15. Wave energy converting devices as claimed in claim 14, is characterized in that, protrude upward on the outer wall of cylinder body be fixed with the fixed block that stretches out vertical rod along vertical rod radially outward in described vertical rod, and one end of described water proof flexible cover is connected with described fixed block.

16. Wave energy converting devices as claimed in claim 13, it is characterized in that, described enclosed cavity is communicated with atmosphere by pipeline, or, on vertical rod lower end surface, offer suction port and air outlet, at suction port and position, air outlet, breather check valve and outgassing nonreturn valve are installed respectively.

17. 1 kinds of Wave energy conversion systems, it is characterized in that, comprise: at least one Wave energy converting device as described in any one in claim 1-16, one is vertically mounted and fixed on the column in wave, and, at least one fixed arm, one end of described fixed arm is fixed on described column, the other end is fixedly connected with the vertical rod in Wave energy converting device described in one.

18. Wave energy conversion systems as claimed in claim 17, is characterized in that, described Wave energy conversion system also comprises that one can be arranged on the elevating bracket on described column up or down, and described fixed arm coordinates with described column by elevating bracket.

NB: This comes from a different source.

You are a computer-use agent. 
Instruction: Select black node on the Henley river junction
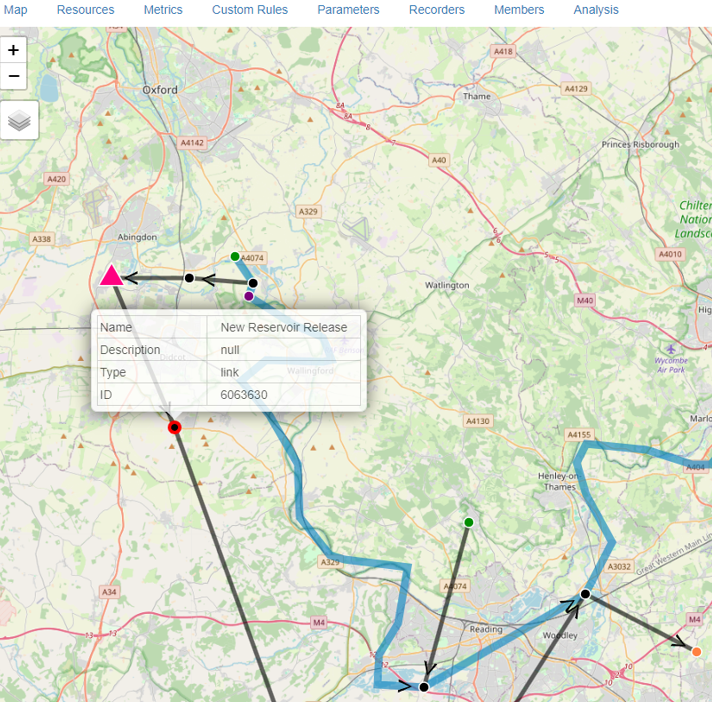tap(585, 594)
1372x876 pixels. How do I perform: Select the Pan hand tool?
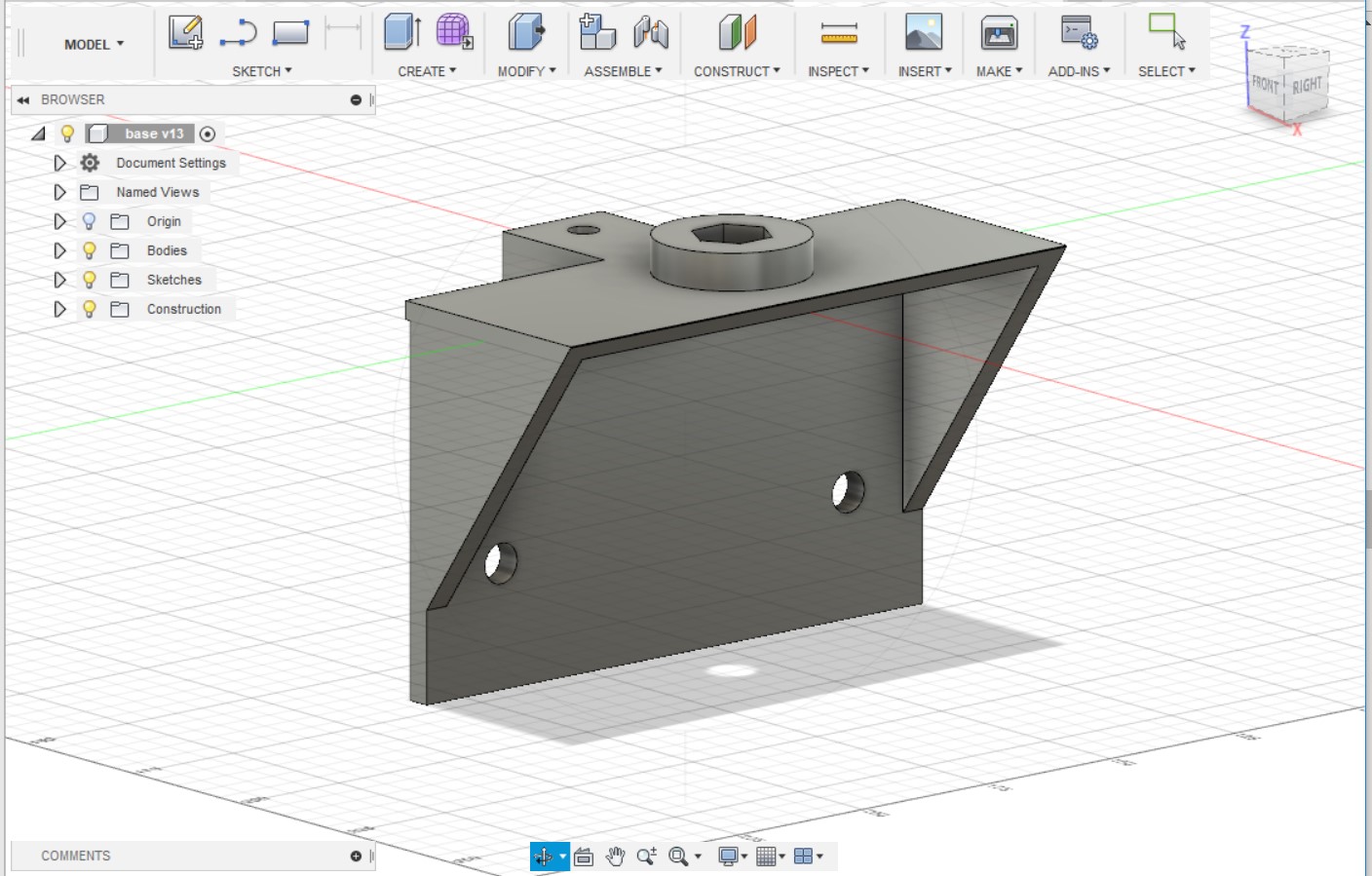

19. Wave energy conversion systems as claimed in claim 18, is characterized in that, in described elevating bracket, be arranged with one can be on described column outer wall the resistant damping sliding sleeve sliding up and down.

20. Wave energy conversion systems as claimed in claim 17, is characterized in that, described fixed arm is dispersion shape level, is distributed in symmetrically the surrounding of described column centered by described column.

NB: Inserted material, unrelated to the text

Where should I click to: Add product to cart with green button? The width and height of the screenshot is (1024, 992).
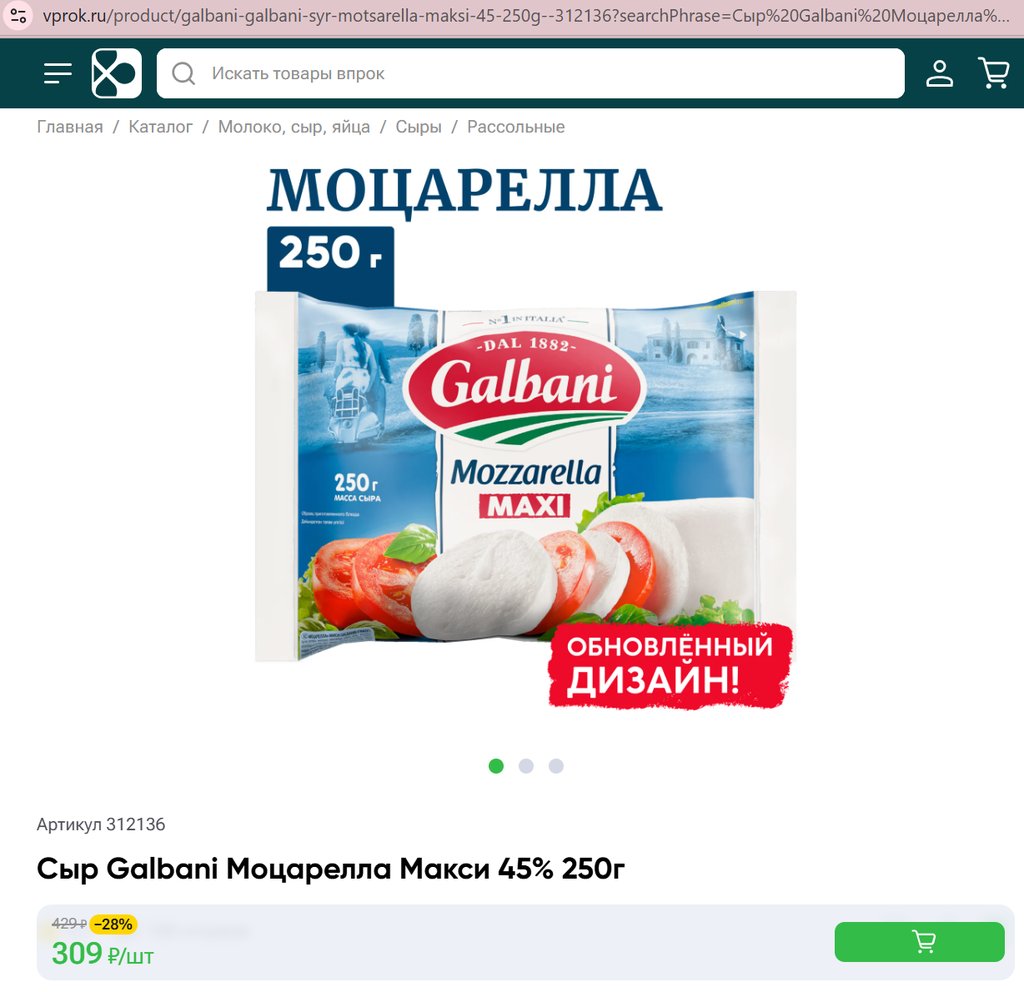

21. Wave energy conversion systems as claimed in claim 17, is characterized in that, have hollow air storing cavity in described column, and it is connected to collect pressurized air with the air outlet hole of each Wave energy converting device.

22. Wave energy conversion systems as claimed in claim 21, is characterized in that, described Wave energy conversion system also comprises that one is fixed on column and the pneumatic motor being connected with described air storing cavity.

23. Wave energy conversion systems as claimed in claim 22, is characterized in that, described Wave energy conversion system also comprises a generator being connected with described pneumatic motor.